Deep and Fast -- with or without Riffle Darts --

I remember a day now probably 15 years back when my neighbor Earl rang the doorbell and suggested fishing the Firehole the next day. "It''s Salmon Fly time," Earl said. "Everybody will be on the river. We'll have the Park to ourselves!" That seemed like a good idea. And so it was. The Firehole was not red hot but it was largely empty and we did have a fun day. On the way home we stopped at the Three Dollar Bridge. It was late in the afternoon. There were Salmon flies hanging the willows. The parking lot was full. The banks were so crowded with fishermen it seemed impossible to fish. But I was still young and strong then, fifteen years back. About 500 yards up from the Three Dollar Bridge there is a mid-river current that bends to river fight around a big, only partially exposed boulder. But there is or at least then was a gravel bar too, right next to a run really deep and fast mid-river water. That gravel bar at Salmon Fly time was current covered and three feet deep. Wading out to there was out of the question for Earl. I doubt I could manage it now either. But I could then. It was prime Salmon Fly time and I found two hundred yards of river that was all mine. And boy did I wack'em too, using a Sparkplug and and a Marshmallow Nymph. They all came out of the deepest fastest water. I was the only one catching fish too. Earl and everybody else had a tough time, poking at the willow branch edges.

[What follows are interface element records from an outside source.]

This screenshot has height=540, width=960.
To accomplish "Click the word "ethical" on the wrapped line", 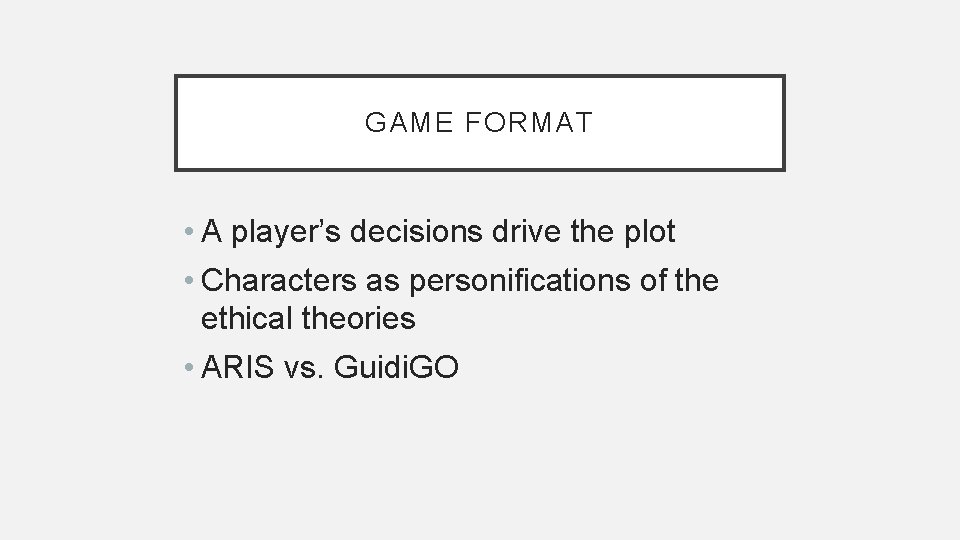I will [247, 318].
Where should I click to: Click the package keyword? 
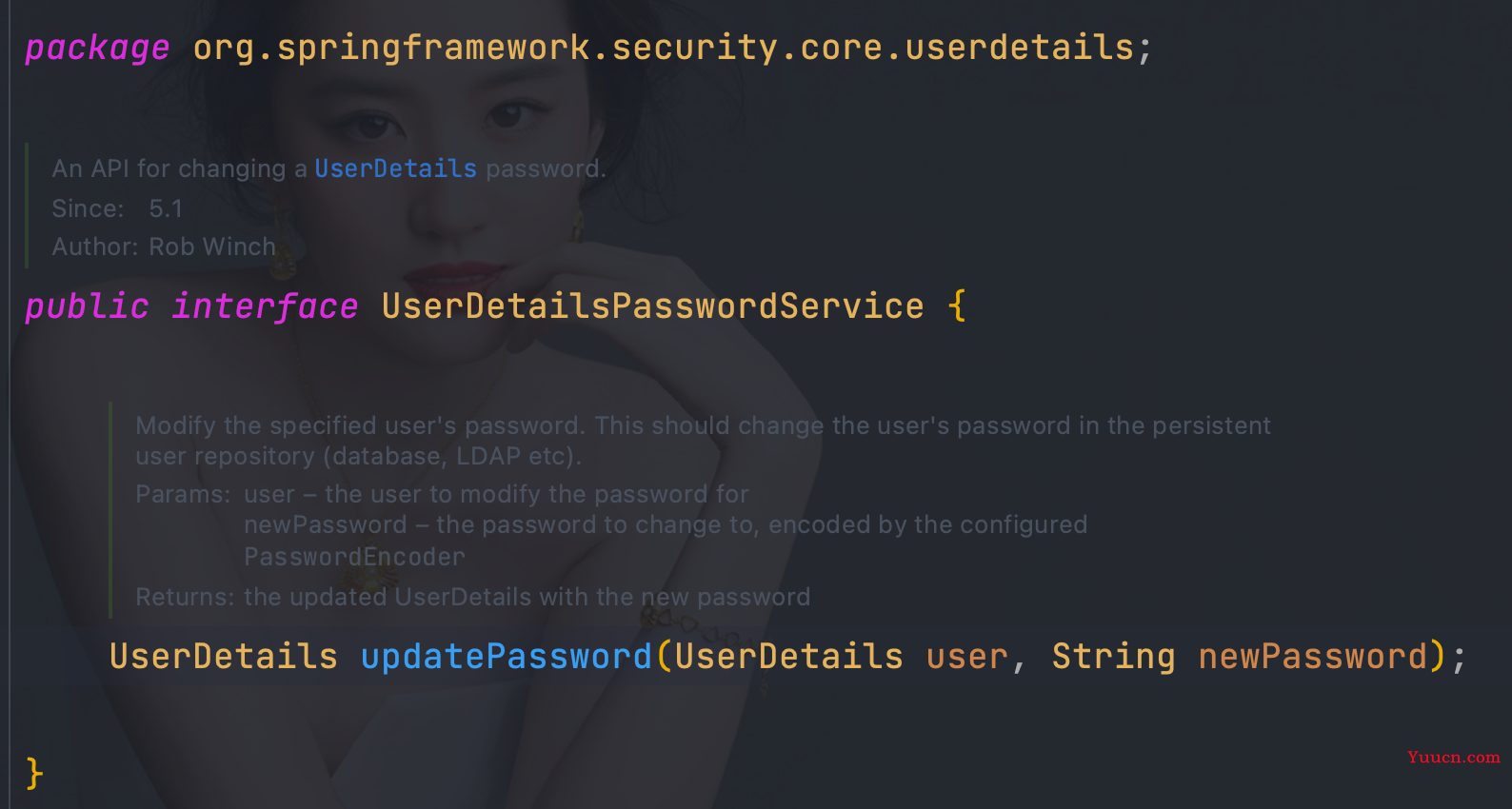[x=97, y=48]
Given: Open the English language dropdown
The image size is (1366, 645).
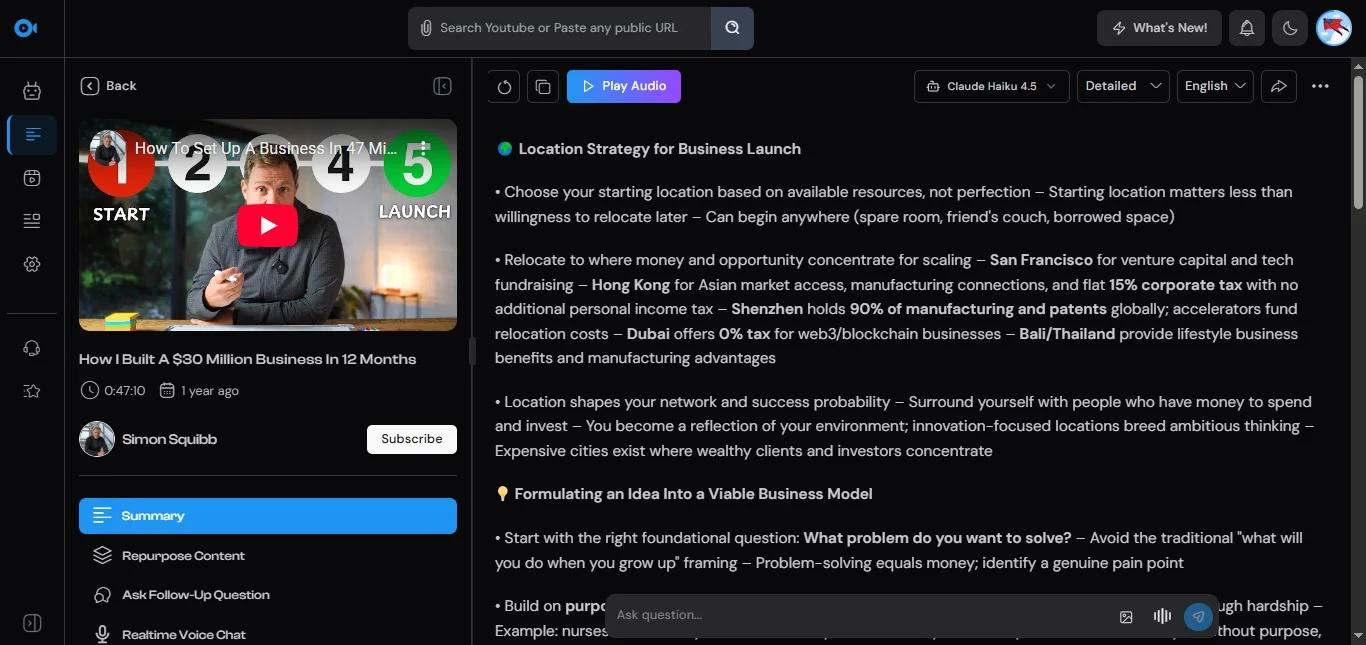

I love those mid-river places. They're a gold mine and they're usually all mine, at least at places like the Three Dollar Bridge where boat fishing is not allowed. Wading and fishing Deep fast water can be a bit dicey. If you do lose your footing pull your feet up and point them downstream, so you can kick away from an obstructions. Hold the rod with one hand an swim with the other. It will get shallow again soon. You cannot fish places like that and hope not to lose your footing. You have to expect it. You have to like it. It has to be part of the deal.

My concluding deep and fat memory happened on the lower Firehole with friends. We were three couples in July picnicking in the Park. Fishing that day was an afterthought. We stopped way down low on the Firehole at one point, downstream from the meadows in a spot where the road paralells the river--right before entering the canyon above the Firehole Falls. I waded downstream swinging a small but heavy streamer into what deep fast water there was. It was late in the afternoon on a bright sunny day. The fishing was extra-slow. A drift-and-swing streamer seemed like the only resonable choice. I lost my footing, tripped and face-planted head first into the water, but I had a waders with a belt. I was like a cork. I pointed my feet downstream, sat up almost upright and started to fish, almost as if I was casting from a boat.

I hooked a fish and simultaneously heard loud tire screeching and honking horns. I was lying on my back drifting downstream with a bent and bobbing rod tip. I looked over my soaking wet shoulder. Three sets of smoking tire cars came to a sudden sideways stop without actually bumping eachother. I could see what happened. The lead guy thought he saw someone drowning the river, floating downstream while waving his arms. He stomped the brakes and nearly caused a three care pileup.

I put my feet down, stood up and showed them a nice 15" inch brown trout. And then released him. It was time to call it a day. If you want to fish the deep fast water in the middle of the river, it helps to use a long leader and weight, in order to get your fly below the furious part of the current. The fish think it's a sanctuary there. And it is for the most part, unless you know how to sneak in too.